Saved data entries:
- - - - - - -

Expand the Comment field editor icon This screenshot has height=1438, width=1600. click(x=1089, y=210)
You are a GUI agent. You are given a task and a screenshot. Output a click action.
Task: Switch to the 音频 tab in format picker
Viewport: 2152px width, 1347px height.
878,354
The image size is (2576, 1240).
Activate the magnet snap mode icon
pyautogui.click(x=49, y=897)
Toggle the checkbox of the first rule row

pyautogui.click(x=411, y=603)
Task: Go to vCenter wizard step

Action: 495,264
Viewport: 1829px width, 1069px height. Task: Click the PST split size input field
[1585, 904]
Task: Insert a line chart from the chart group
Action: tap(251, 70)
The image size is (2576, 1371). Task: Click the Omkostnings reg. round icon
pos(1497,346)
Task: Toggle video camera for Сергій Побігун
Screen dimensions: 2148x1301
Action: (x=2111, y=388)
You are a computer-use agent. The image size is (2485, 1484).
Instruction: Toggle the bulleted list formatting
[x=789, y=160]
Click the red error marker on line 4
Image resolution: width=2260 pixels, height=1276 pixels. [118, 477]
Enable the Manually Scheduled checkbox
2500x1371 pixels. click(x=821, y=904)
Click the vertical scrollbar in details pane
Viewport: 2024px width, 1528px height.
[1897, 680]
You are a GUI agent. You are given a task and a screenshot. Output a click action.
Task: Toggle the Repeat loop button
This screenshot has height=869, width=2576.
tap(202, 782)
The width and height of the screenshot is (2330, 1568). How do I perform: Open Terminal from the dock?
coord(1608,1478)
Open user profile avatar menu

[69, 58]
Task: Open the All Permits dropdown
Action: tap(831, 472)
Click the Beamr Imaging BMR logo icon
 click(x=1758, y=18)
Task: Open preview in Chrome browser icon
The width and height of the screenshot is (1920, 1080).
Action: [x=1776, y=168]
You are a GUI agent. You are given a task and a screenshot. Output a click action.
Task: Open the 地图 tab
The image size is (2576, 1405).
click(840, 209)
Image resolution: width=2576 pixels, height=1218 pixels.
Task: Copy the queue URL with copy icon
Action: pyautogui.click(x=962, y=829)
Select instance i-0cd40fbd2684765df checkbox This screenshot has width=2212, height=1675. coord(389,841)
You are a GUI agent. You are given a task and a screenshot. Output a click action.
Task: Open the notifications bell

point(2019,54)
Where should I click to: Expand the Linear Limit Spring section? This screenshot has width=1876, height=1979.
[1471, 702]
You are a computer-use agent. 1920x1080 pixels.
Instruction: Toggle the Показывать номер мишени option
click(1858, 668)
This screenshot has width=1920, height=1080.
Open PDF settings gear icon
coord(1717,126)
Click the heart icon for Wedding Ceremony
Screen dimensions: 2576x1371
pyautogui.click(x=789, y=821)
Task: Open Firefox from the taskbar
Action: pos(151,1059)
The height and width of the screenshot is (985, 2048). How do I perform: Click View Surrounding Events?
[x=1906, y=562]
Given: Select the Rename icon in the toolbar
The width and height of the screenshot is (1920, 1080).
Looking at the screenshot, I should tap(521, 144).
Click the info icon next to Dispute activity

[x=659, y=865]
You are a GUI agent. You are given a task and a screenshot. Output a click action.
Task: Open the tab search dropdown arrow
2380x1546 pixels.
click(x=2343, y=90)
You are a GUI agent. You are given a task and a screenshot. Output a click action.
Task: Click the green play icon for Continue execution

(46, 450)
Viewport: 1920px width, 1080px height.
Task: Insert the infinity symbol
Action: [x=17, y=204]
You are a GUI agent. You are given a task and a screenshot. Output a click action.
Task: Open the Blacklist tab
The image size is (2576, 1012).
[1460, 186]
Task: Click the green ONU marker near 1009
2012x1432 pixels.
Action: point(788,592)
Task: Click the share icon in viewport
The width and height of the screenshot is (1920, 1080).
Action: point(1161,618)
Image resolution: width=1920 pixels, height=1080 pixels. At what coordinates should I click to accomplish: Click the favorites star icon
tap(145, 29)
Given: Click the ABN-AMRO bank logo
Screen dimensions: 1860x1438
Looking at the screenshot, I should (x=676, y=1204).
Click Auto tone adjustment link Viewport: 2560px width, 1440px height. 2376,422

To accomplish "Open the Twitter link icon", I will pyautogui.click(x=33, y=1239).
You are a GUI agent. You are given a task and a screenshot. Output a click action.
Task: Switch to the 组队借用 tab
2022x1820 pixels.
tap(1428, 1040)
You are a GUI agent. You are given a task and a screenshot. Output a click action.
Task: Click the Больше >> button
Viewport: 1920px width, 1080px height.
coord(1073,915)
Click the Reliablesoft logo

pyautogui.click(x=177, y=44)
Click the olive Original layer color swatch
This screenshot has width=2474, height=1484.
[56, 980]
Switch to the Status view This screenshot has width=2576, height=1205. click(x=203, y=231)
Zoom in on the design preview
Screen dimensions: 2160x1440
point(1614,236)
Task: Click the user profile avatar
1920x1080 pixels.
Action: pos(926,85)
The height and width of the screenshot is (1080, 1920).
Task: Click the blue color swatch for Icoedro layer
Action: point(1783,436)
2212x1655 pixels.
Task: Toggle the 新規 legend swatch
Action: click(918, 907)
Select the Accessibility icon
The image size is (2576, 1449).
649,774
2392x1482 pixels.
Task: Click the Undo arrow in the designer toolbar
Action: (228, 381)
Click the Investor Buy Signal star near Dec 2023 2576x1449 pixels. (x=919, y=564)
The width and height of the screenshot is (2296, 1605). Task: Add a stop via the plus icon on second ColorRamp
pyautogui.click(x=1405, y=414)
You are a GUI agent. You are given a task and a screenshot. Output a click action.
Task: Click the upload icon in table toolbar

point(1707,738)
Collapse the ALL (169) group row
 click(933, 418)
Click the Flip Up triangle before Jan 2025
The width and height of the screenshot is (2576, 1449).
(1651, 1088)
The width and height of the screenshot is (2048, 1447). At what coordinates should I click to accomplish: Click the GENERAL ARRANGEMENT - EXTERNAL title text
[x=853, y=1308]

- - - - - - -

What this task involves: Could you return the data above exactly as it stands?

Solution to this task:
Expand the Comment field editor icon This screenshot has height=1438, width=1600. click(x=1089, y=210)
You are a GUI agent. You are given a task and a screenshot. Output a click action.
Task: Switch to the 音频 tab in format picker
Viewport: 2152px width, 1347px height.
878,354
The image size is (2576, 1240).
Activate the magnet snap mode icon
pyautogui.click(x=49, y=897)
Toggle the checkbox of the first rule row

pyautogui.click(x=411, y=603)
Task: Go to vCenter wizard step

Action: 495,264
Viewport: 1829px width, 1069px height. Task: Click the PST split size input field
[1585, 904]
Task: Insert a line chart from the chart group
Action: tap(251, 70)
The image size is (2576, 1371). Task: Click the Omkostnings reg. round icon
pos(1497,346)
Task: Toggle video camera for Сергій Побігун
Screen dimensions: 2148x1301
Action: (x=2111, y=388)
You are a computer-use agent. The image size is (2485, 1484).
Instruction: Toggle the bulleted list formatting
[x=789, y=160]
Click the red error marker on line 4
Image resolution: width=2260 pixels, height=1276 pixels. [118, 477]
Enable the Manually Scheduled checkbox
2500x1371 pixels. click(x=821, y=904)
Click the vertical scrollbar in details pane
Viewport: 2024px width, 1528px height.
[1897, 680]
You are a GUI agent. You are given a task and a screenshot. Output a click action.
Task: Toggle the Repeat loop button
This screenshot has height=869, width=2576.
tap(202, 782)
The width and height of the screenshot is (2330, 1568). How do I perform: Open Terminal from the dock?
coord(1608,1478)
Open user profile avatar menu

[69, 58]
Task: Open the All Permits dropdown
Action: tap(831, 472)
Click the Beamr Imaging BMR logo icon
 click(x=1758, y=18)
Task: Open preview in Chrome browser icon
The width and height of the screenshot is (1920, 1080).
Action: [x=1776, y=168]
You are a GUI agent. You are given a task and a screenshot. Output a click action.
Task: Open the 地图 tab
The image size is (2576, 1405).
click(840, 209)
Image resolution: width=2576 pixels, height=1218 pixels.
Task: Copy the queue URL with copy icon
Action: pyautogui.click(x=962, y=829)
Select instance i-0cd40fbd2684765df checkbox This screenshot has width=2212, height=1675. coord(389,841)
You are a GUI agent. You are given a task and a screenshot. Output a click action.
Task: Open the notifications bell

point(2019,54)
Where should I click to: Expand the Linear Limit Spring section? This screenshot has width=1876, height=1979.
[1471, 702]
You are a computer-use agent. 1920x1080 pixels.
Instruction: Toggle the Показывать номер мишени option
click(1858, 668)
This screenshot has width=1920, height=1080.
Open PDF settings gear icon
coord(1717,126)
Click the heart icon for Wedding Ceremony
Screen dimensions: 2576x1371
pyautogui.click(x=789, y=821)
Task: Open Firefox from the taskbar
Action: pos(151,1059)
The height and width of the screenshot is (985, 2048). How do I perform: Click View Surrounding Events?
[x=1906, y=562]
Given: Select the Rename icon in the toolbar
The width and height of the screenshot is (1920, 1080).
Looking at the screenshot, I should tap(521, 144).
Click the info icon next to Dispute activity

[x=659, y=865]
You are a GUI agent. You are given a task and a screenshot. Output a click action.
Task: Open the tab search dropdown arrow
2380x1546 pixels.
click(x=2343, y=90)
You are a GUI agent. You are given a task and a screenshot. Output a click action.
Task: Click the green play icon for Continue execution

(46, 450)
Viewport: 1920px width, 1080px height.
Task: Insert the infinity symbol
Action: [x=17, y=204]
You are a GUI agent. You are given a task and a screenshot. Output a click action.
Task: Open the Blacklist tab
The image size is (2576, 1012).
[1460, 186]
Task: Click the green ONU marker near 1009
2012x1432 pixels.
Action: point(788,592)
Task: Click the share icon in viewport
The width and height of the screenshot is (1920, 1080).
Action: point(1161,618)
Image resolution: width=1920 pixels, height=1080 pixels. At what coordinates should I click to accomplish: Click the favorites star icon
tap(145, 29)
Given: Click the ABN-AMRO bank logo
Screen dimensions: 1860x1438
Looking at the screenshot, I should (x=676, y=1204).
Click Auto tone adjustment link Viewport: 2560px width, 1440px height. 2376,422

To accomplish "Open the Twitter link icon", I will pyautogui.click(x=33, y=1239).
You are a GUI agent. You are given a task and a screenshot. Output a click action.
Task: Switch to the 组队借用 tab
2022x1820 pixels.
tap(1428, 1040)
You are a GUI agent. You are given a task and a screenshot. Output a click action.
Task: Click the Больше >> button
Viewport: 1920px width, 1080px height.
coord(1073,915)
Click the Reliablesoft logo

pyautogui.click(x=177, y=44)
Click the olive Original layer color swatch
This screenshot has width=2474, height=1484.
[56, 980]
Switch to the Status view This screenshot has width=2576, height=1205. click(x=203, y=231)
Zoom in on the design preview
Screen dimensions: 2160x1440
point(1614,236)
Task: Click the user profile avatar
1920x1080 pixels.
Action: pos(926,85)
The height and width of the screenshot is (1080, 1920).
Task: Click the blue color swatch for Icoedro layer
Action: point(1783,436)
2212x1655 pixels.
Task: Toggle the 新規 legend swatch
Action: click(918, 907)
Select the Accessibility icon
The image size is (2576, 1449).
649,774
2392x1482 pixels.
Task: Click the Undo arrow in the designer toolbar
Action: (228, 381)
Click the Investor Buy Signal star near Dec 2023 2576x1449 pixels. (x=919, y=564)
The width and height of the screenshot is (2296, 1605). Task: Add a stop via the plus icon on second ColorRamp
pyautogui.click(x=1405, y=414)
You are a GUI agent. You are given a task and a screenshot. Output a click action.
Task: Click the upload icon in table toolbar

point(1707,738)
Collapse the ALL (169) group row
 click(933, 418)
Click the Flip Up triangle before Jan 2025
The width and height of the screenshot is (2576, 1449).
(1651, 1088)
The width and height of the screenshot is (2048, 1447). At what coordinates should I click to accomplish: Click the GENERAL ARRANGEMENT - EXTERNAL title text
[x=853, y=1308]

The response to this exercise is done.